Precisamente ayer, con mi amigo William, llegué hasta Coney Island Station, en Brooklyn, movido por una espesa nostalgia de bruma escrita, vivida hace años, secretamente literaria…. 

Hoy, justo a mi llegada a Nueva York procedente de New Jersey, Plainfield, a eso de las seis y treinta de la tarde —viajé allá por la mañana a visitar a unos familiares—, no me explico el porqué, al desmontarme del autobús me sentí profundamente extraño...

Antes de salir de Plainfield me había tomado todos mis medicamentos cardiovasculares y ansiolíticos. No había ninguna causa evidente que explicara mi aguda sensación de extrañeza.

Llegado el momento justo, abordé el tren que me podía conducir a Queens, el "E". No obstante, como guiado por una fuerza imponderable, secreta y poderosa, me desmonté automáticamente en la parada equivocada y vagué sin rumbo por la estación del subway a la altura de la Séptima Avenida.

* _QUÉ SE PIDE_
1: Indica si cada afirmación coincide con el relato y responde sí o no, citando textualmente las palabras que lo deciden: (a) Quien narra viajó a Plainfield por la mañana para visitar a unos familiares. (b) Quien narra salió de Plainfield sin haber tomado sus medicamentos. (c) El tren que podía llevar a Queens era el "E".
2: Transcribe, por favor, el fragmento del relato que va desde "Precisamente ayer, con" hasta "sentí profundamente extraño...", ambos incluidos.
Los ítems provienen de otra fuente.

Ítems de una fuente de datos:
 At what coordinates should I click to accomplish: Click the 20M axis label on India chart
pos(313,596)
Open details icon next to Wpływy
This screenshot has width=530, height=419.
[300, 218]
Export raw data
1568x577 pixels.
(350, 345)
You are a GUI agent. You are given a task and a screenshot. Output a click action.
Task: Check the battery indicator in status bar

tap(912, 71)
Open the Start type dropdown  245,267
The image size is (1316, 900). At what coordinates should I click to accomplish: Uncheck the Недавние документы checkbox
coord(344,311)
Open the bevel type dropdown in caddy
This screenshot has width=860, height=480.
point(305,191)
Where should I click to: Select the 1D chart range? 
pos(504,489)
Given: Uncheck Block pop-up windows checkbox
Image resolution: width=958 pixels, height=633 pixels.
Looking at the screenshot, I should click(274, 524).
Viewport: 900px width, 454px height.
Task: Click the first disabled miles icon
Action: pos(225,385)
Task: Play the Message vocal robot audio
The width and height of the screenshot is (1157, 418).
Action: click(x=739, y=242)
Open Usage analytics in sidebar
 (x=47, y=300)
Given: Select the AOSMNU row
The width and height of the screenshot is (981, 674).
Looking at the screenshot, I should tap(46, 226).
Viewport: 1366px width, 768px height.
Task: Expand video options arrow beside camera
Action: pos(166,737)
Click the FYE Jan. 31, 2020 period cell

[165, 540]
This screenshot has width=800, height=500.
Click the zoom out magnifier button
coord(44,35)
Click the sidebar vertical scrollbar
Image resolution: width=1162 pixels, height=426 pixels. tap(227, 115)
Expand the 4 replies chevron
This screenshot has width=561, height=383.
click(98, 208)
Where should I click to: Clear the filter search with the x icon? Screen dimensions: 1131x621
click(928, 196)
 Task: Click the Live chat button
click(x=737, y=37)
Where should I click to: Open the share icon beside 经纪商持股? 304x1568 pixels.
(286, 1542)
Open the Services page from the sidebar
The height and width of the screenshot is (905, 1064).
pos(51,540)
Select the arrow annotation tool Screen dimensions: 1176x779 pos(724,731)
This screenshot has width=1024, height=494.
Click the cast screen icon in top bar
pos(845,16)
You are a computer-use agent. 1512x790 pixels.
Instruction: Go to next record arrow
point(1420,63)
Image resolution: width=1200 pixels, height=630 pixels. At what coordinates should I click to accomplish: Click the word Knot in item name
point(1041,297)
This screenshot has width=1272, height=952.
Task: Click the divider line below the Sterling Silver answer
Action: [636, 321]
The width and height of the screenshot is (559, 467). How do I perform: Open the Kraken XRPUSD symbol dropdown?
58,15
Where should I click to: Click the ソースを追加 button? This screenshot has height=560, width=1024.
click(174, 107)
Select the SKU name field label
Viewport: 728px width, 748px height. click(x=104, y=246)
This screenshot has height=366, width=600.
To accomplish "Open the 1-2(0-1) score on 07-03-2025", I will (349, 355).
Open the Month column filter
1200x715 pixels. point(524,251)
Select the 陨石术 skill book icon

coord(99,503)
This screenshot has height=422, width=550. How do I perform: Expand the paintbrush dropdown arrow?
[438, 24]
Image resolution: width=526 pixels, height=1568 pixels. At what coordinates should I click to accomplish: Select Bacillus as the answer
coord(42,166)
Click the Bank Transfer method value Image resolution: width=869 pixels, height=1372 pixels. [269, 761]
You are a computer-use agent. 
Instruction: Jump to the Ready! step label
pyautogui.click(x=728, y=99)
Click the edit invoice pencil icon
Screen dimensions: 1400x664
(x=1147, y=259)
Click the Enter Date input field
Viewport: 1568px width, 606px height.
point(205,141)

* _RESPUESTAS POR TAREA_
1:
(a) Sí: «viajé allá por la mañana a visitar a unos familiares».
(b) No: «Antes de salir de Plainfield me había tomado todos mis medicamentos cardiovasculares y ansiolíticos».
(c) Sí: «abordé el tren que me podía conducir a Queens, el "E"».

2:
Precisamente ayer, con mi amigo William, llegué hasta Coney Island Station, en Brooklyn, movido por una espesa nostalgia de bruma escrita, vivida hace años, secretamente literaria…. 

Hoy, justo a mi llegada a Nueva York procedente de New Jersey, Plainfield, a eso de las seis y treinta de la tarde —viajé allá por la mañana a visitar a unos familiares—, no me explico el porqué, al desmontarme del autobús me sentí profundamente extraño...